Allez, on bouge. je prends le train en marche. En retard, mais j’ai mes raisons. Petit à petit vous comprendrez si vous me lisez. Je vous la fais à l’envers. Qu’importe. Là je me veux me souvenir de quelque chose de très ancien, de Savigny-les-Beaune et de mon métier que je n’exerce plus, mais qui a été le mien pendant 172 trimestres. 172 trimestres si je n’avais pas été souvent en CDD. 1970 les vacances de Toussaint ,Savigny-les-Beaune. C’est juste après mon bac, j’habite toujours chez mes parents, je commence des études à la fac de Dijon. Psycho, sans enthousiasme. La municipalité demande des jeunes pour accueillir le Président qui inaugure l’autoroute Lille Marseille. Il n’y a pas tant de distraction à Savigny-les-Beaune, alors j’y vais. C’est un jour de brouillard sur le viaduc de pont d’ouche. L’autoroute comme une promesse d’avenir, de départ, de voyages lointains. J’y crois, ça me transporte. Les week-end je suis agent de péage au péage de Beaune. Le jour, la nuit, ça dépend. Je voyage dans ma petite cabine. Des Belges, des Allemands, des Hollandais, des Anglais, j’apprends à reconnaître les voitures et je manie des billets, des billets, des billets. Parfois je fais aussi des remplacements aux pompres ou à l’aire de service. Je vois du monde, je parle un peu anglais, un peu allemand. Le monde est tellement plus vaste que Dijon et Savigny les-Beaune. Je suis enceinte d’un hollandais. Ça se complique. Mes parents veulent que je continue mes études, ils garderont le bébé. Je veux mon indépendance , avec l’autoroute je ne manquerai jamais de travail. Le beau Niels, le grand hollandais blond disparaît. Lorsque le bébé nait, je suis agent de nettoyage des toilettes sur les aires de service. Il ya toujours des remplacements à faire aux pompes, au restaurant ou dans les cabines de péage. Je cumule. Je suis un temps un Espagnol, mais ça se détériore entre nous très vite. Je rentre à Savigny-les-Beaune. Je suis une formation pour devenir patrouilleur. Il y a de plus en plus d’autoroutes, de voitures, de rencontres. Patrouilleur c’est bien, dangereux, mais bien; on profite vraiment de l’autoroute.

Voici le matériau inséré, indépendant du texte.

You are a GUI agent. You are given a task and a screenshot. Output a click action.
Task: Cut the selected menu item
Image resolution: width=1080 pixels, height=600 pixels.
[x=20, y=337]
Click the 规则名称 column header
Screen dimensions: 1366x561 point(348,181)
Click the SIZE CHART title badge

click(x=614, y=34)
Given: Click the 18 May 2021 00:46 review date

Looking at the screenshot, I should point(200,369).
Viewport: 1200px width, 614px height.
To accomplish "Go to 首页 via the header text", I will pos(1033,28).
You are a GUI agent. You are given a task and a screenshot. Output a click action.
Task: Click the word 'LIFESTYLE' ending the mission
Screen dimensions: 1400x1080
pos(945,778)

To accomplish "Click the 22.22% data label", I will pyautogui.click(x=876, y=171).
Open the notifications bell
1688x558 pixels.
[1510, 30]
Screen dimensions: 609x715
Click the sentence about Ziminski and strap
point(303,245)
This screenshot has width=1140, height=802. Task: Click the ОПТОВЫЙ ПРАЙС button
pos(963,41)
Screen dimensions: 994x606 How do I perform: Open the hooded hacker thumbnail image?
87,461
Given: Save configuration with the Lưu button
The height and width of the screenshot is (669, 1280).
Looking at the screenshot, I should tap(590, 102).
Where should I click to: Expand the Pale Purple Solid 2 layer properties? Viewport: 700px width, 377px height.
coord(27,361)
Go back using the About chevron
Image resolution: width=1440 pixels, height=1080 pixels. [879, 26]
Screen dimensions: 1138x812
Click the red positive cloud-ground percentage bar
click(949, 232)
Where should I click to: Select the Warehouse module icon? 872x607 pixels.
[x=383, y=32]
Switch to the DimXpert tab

Le problème quand t’es patrouilleur c’est les morts. C’est éprouvant. Ton rôle se limite à dévier la circulation, à protéger la scène, à faciliter l’intervention des secours ; tu ne touches pas, tu n’as pas de contact direct, mais quand même tu vois et ça ne s’efface pas. C’est ça le plus dur. Plus que le danger que tu cours toujours, la nuit surtout. L’autoroute, c’est ça aussi, des fous, ivres de vitesse qui se croient plus forts que la mort, la leur et celle des autres. Patrouilleur ça t’use prématurément, le stress, l’angoisse, le trauma.
Le temps a passé, il y a eu moins d’autostoppeurs, plus de camions, des voyageurs des pays de l’Est, les cartes bancaires, le péage sans arrêt, le péage sans contact. Maintenant l’autoroute en flux libre qui fait moins rêver; il n’y a que les morts qui sont toujours au rendez-vous. Moins que sur les routes, mais toujours dramatiques : des piétons, des routiers, des automobilistes. Et puis l’autoroute ne me fait plus rêver. Je me poste parfois sur un pont et je regarde. J’ai appris un peu de russe et des centaines de recettes de Bortsch.
Il y a souvent cette grande force concrète dans tes textes, quelque chose de direct; j’aime comme le souvenir avance avec cette voix qui nous retrace une partie de sa route ( premiers boulots qui font voir d’autres mondes) . Autoroute : vectrice d’histoire et de fiction : patrouilleur je ne connaissais pas« tu ne touches pas, tu n’as pas de contact direct, mais quand même tu vois et ça ne s’efface pas. » Les morts de la route et tout ce qui n’est plus, s’efface, change . Merci .
oh merci Nathalie. ça me touche beaucoup, moi qui prends le train en marche. d’autres soucis, c’est vrai, mais de vraies découvertes dans ce cycle et à côté. Je vais essayer d’en parler. C’est bizarrement une période très riche malgré les soucis. Encore merci, surtout venant de toi.